Our Security Reliability Model

Ericsson has a long history of systematically incorporating security and privacy considerations into all relevant aspects and phases of our product value flow. Our efforts in this area follow a well-established internal control framework known as the Security Reliability Model (SRM). The SRM enables a managed, risk-based approach to security and privacy implementation where requirements are tailored to the target environment and demands. This approach helps us meet stakeholders' expectations and cater for the rapid evolution of technology and the continuous changes in legislation globally.

The SRM defines Ericsson’s approach to achieving our product security and privacy by design ambitions. Its purpose is to:

set the product security and privacy ambition levels for our products and solutions
specify the control framework that will enable Ericsson to fulfil the ambition levels
outline how this control framework covers the product value flow, from the sourcing of components throughout the development activities to deployment and operations in customer networks
demonstrate how we achieve compliance with relevant laws and regulations

The SRM divides security and privacy controls into four key areas: (1) Functions, (2) Assurance, (3) Compliance & Documentation and (4) Deployment & Operations. We apply the controls in these four areas continuously through well-defined activities across our product value flow, all the way from our suppliers to our customers.

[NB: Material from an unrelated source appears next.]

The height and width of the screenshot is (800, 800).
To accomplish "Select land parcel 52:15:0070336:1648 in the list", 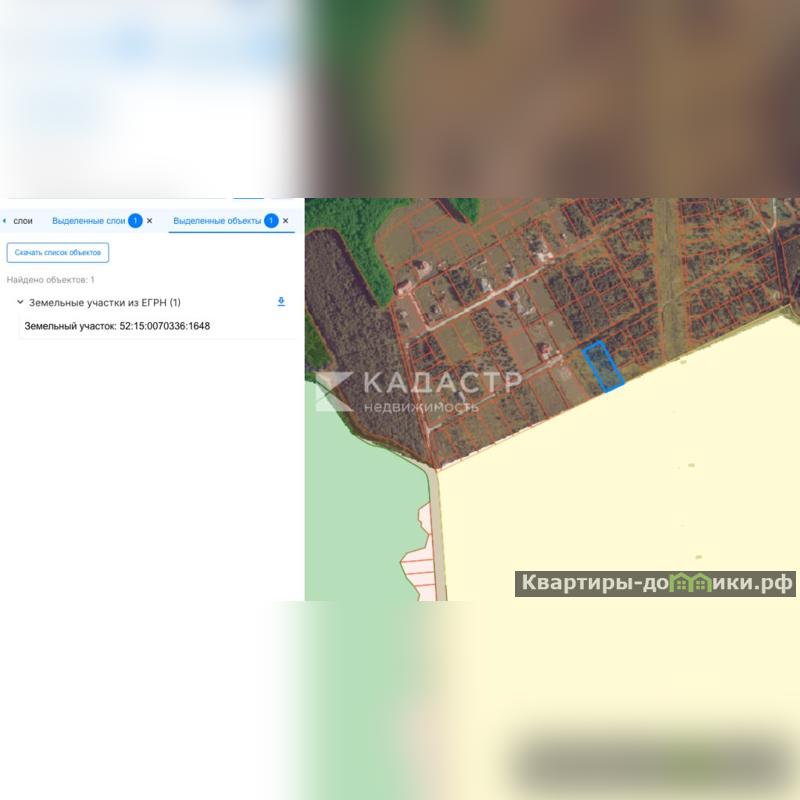I will coord(117,326).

To read all about the Ericsson’s Security Reliability Model

Download the pdf

SRM area 1: Functions

The SRM mandates that each product organization shall analyze, decide and document the applicability and compliance to our Generic Product Requirements (GPRs) for security and privacy. To assist them in this work, it also defines a set of generic security and privacy functions for Ericsson products. Risk assessment and privacy impact assessment processes are used to identify and prioritize the applicable security and privacy functions from the set of GPRs.

SRM area 2: Assurance

Assurance refers to the activities conducted to ensure that the final product is secure when it is running in its target environment. They include risk assessments, privacy impact assessments, secure coding, vulnerability analysis and hardening. The SRM specifies the relevant assurance activities for each category in every phase of the product value flow: Source, Develop and Deliver. Depending on the characteristics of the product, the appropriate level of assurance activities – basic, advanced or tailored – is set for each category.

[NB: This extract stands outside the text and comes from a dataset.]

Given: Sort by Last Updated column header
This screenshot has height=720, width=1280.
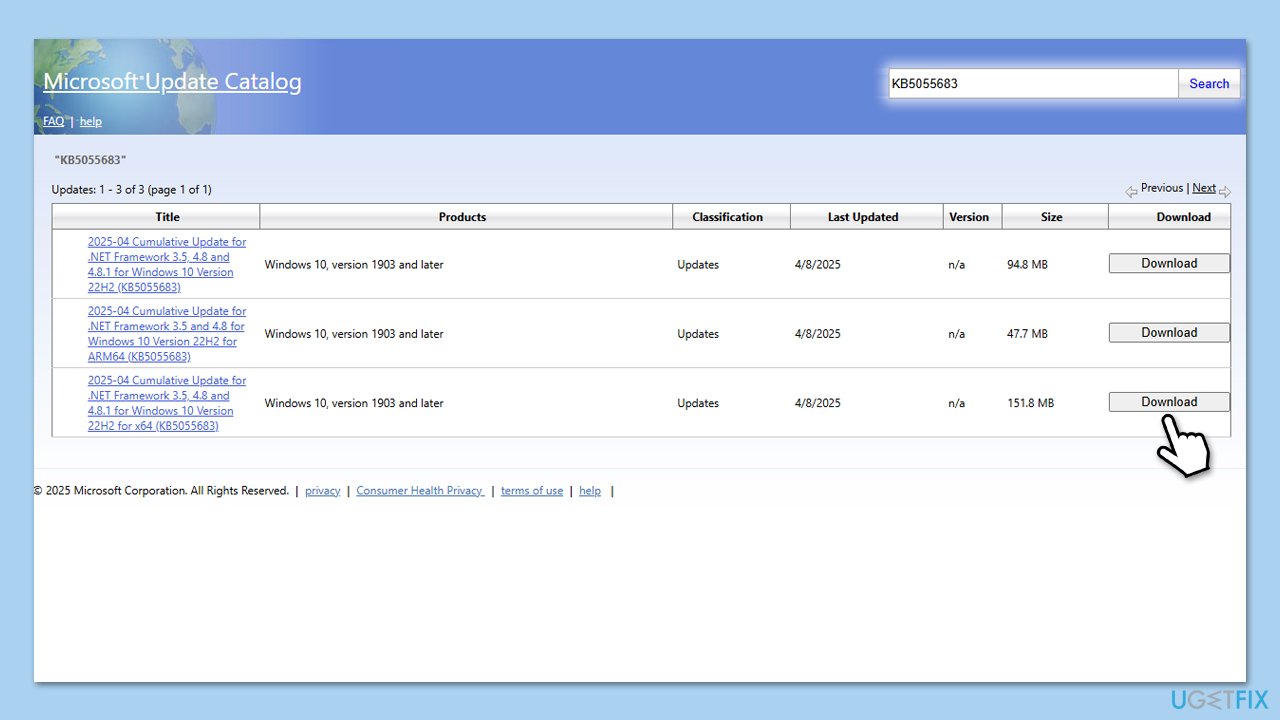Looking at the screenshot, I should 863,217.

SRM area 3: Compliance & Documentation

The Compliance & Documentation area covers all the information that demonstrates the security and privacy status at product release and in the customer documentation. It also defines applicable certificates and statements of conformance for external stakeholders, as well as providing necessary guidelines to maintain security and privacy in customer environments. Customer Product Information, security test reports and security standard conformance all play a key role in this area.

SRM area 4: Deployment & Operations

The Deployment & Operations area groups together the operational aspects of product security that arise in the product value flow, including security in system integration, guidance that operators require to operate their network in a secure way and customer support to resolve any incidents that arise.

Conclusion

Ericsson’s Security Reliability Model ensures that product security and privacy gaps are identified as early as possible – ideally during the conception phase of a new feature, product, service and solution. This allows us to control the direction of product development towards secure implementation. Considering relevant security and privacy requirements during the product design phase enables a secure implementation.

By ensuring that deployed products are free from unacceptable risks, we can avoid many potential security and privacy incidents. The security and privacy assurance is documented and the outcome is known and is used for improvements in subsequent releases, as part of the product roadmap. Vulnerabilities are managed through the lifecycle of the product.

Our comprehensive approach to addressing the security and privacy aspects of our products enables our customers to operate them securely and in compliance with relevant privacy laws and regulations.